#### REQUIRED ACTION
Go through the entries one line at a time, and gather every line that has the word "agent".

§ §

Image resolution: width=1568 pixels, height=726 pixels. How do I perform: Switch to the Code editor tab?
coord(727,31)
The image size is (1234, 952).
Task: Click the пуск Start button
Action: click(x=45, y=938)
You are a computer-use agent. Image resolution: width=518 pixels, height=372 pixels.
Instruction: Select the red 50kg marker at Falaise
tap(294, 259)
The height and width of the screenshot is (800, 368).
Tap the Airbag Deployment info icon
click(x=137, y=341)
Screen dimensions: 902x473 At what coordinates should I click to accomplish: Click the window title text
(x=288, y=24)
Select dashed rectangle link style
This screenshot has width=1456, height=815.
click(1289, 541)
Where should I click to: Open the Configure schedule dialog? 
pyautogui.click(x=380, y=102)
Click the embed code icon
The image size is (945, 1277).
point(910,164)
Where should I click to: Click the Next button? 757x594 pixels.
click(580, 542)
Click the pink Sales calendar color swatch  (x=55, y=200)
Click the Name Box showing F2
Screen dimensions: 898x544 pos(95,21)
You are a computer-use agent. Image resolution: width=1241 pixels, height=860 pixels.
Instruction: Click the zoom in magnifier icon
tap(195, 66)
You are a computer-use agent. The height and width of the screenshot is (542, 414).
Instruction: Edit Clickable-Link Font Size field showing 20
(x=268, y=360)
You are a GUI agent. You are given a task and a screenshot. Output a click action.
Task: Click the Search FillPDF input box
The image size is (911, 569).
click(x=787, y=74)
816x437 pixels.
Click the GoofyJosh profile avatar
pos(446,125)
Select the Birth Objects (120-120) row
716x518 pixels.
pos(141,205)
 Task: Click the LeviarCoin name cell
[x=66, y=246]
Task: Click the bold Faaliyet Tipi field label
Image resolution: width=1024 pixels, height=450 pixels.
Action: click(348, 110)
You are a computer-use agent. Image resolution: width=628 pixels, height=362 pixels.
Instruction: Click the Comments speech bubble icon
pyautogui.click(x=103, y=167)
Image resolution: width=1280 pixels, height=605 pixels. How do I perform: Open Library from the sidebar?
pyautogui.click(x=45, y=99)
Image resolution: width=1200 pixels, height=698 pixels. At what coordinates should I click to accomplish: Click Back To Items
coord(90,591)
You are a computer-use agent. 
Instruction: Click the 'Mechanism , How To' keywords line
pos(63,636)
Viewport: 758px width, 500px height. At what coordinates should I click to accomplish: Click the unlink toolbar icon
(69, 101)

§ §

#### THE ANSWER
You are a computer-use agent. Image resolution: width=518 pixels, height=372 pixels.
You are a computer-use agent. Image resolution: width=1241 pixels, height=860 pixels.
You are a computer-use agent. The height and width of the screenshot is (542, 414).
You are a GUI agent. You are given a task and a screenshot. Output a click action.
You are a computer-use agent. Image resolution: width=628 pixels, height=362 pixels.
You are a computer-use agent. 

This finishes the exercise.